While this isn’t an overhaul of the mobile operating system, there are some nice additions to Android, as well as some disappointments. Let’s go through it:
We tend to think of performance merely in terms of processors and horsepower, but the improvements Google is making with Android Oreo really show how much you can do on the software side of things.
Google claims that 8.0 significantly boosts tasks and speed, such as a 2x boot speed when powering up (on the Google Pixel). Furthermore, Oreo works harder to lower background activity of apps to help with both performance and battery life. I’ll have to use it more to really see the difference for myself, but I’m hopeful.
Following suit from what Apple did with the iPad last year, Google is now bringing a Picture-in-Picture mode to Android. Android already has split-screen multitasking, but you can now bring a smaller-windowed app with you as you do other things. It can moved around, resized and closed all with just a series of different swipes.
Picture-in-picture mode works with nearly all apps, though it really only seems useful with things like YouTube or a note-taking app.
Android has been great at notifications for quite some time—and it looks like it’s only getting better in Oreo. We’ve now got notification “dots” next to each of the apps that have a notification. They look similar to the dots that iOS icons get when they need to be updated.
The dot disappears once the notification is either cleared notification drawer or addressed within the app itself. As always, notification settings can also be modified so you’re only getting the kind of notifications you want.
Finally! Copy and Paste will probably never be good on smartphones, but Google is finally giving us a nice update to the annoying function that we have to force ourselves through too often.
The actual “copying” function isn’t any different—it still requires a long press and some fiddling around with selection arrows. But now, using Google’s advanced AI, it can give you an easy alternative pasting the information into a different text field. Android will attempt to figure out what you want to do with your clipboard, whether that’s open an address in Google Maps, an email address in Gmail or a phone number in the dialer.

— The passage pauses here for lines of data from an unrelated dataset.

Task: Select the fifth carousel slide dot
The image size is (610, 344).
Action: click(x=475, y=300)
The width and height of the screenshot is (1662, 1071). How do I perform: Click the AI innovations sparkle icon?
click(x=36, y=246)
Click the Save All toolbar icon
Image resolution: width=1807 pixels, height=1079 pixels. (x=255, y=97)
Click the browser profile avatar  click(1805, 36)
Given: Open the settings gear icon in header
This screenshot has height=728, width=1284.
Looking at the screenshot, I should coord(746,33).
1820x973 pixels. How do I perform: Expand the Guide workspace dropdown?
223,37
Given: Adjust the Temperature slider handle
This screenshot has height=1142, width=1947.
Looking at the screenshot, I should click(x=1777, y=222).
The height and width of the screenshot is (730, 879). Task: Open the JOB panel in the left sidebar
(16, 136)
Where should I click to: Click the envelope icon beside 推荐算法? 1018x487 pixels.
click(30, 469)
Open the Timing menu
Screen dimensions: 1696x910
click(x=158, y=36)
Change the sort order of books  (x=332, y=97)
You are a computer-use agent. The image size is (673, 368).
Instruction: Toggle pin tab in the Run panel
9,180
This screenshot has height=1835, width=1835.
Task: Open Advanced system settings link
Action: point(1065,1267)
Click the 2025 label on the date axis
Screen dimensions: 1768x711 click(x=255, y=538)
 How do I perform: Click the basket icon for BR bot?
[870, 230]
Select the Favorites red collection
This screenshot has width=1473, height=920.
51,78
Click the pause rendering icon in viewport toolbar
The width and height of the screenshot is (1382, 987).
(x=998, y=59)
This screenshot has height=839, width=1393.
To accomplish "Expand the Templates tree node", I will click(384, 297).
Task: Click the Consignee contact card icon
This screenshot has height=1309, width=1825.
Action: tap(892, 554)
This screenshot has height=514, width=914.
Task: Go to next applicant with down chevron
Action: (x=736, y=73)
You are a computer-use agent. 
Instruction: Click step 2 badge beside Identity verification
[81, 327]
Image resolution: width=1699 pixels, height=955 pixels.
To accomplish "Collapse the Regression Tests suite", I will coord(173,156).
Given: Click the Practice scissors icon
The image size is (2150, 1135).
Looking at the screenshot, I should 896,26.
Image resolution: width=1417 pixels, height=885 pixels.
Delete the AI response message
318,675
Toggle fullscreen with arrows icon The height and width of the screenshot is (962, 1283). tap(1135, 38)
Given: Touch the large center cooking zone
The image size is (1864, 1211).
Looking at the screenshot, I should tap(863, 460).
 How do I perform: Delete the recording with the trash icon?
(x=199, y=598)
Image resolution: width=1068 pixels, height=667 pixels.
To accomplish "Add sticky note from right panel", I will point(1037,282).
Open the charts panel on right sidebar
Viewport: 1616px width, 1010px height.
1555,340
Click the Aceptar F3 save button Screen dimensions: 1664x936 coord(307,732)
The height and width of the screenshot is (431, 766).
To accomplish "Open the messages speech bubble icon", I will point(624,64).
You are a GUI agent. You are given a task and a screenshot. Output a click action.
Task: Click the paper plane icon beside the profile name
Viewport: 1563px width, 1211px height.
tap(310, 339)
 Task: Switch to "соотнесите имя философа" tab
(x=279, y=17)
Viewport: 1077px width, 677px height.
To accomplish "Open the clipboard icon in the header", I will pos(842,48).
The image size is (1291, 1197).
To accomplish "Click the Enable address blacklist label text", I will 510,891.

With Android Oreo, Google has completely redesigned its set of emojis. While we will be getting all sorts of new emojis, we are losing the cute, weird, and most importantly distinctive emoji set commonly known as the “blob emojis.”
The new set matches more closely what iOS users have, only… uglier.
A true Night Mode is something Android fans have been clamoring for for years now. There is a makeshift Night Mode in certain Android skins such as on the OnePlus 5, but nothing official from Google.
Digging through Settings isn’t fun for anyone, and no matter how familiar I am it, I still find myself getting lost once and awhile. In Oreo, Settings have been redesigned, things have been renamed for seemingly no reason, and various settings have been moved into different categories.
While I’d hope that there are good reasons for doing so (after all, I already felt that Settings was unorganized), it will no doubt take some time to get used to.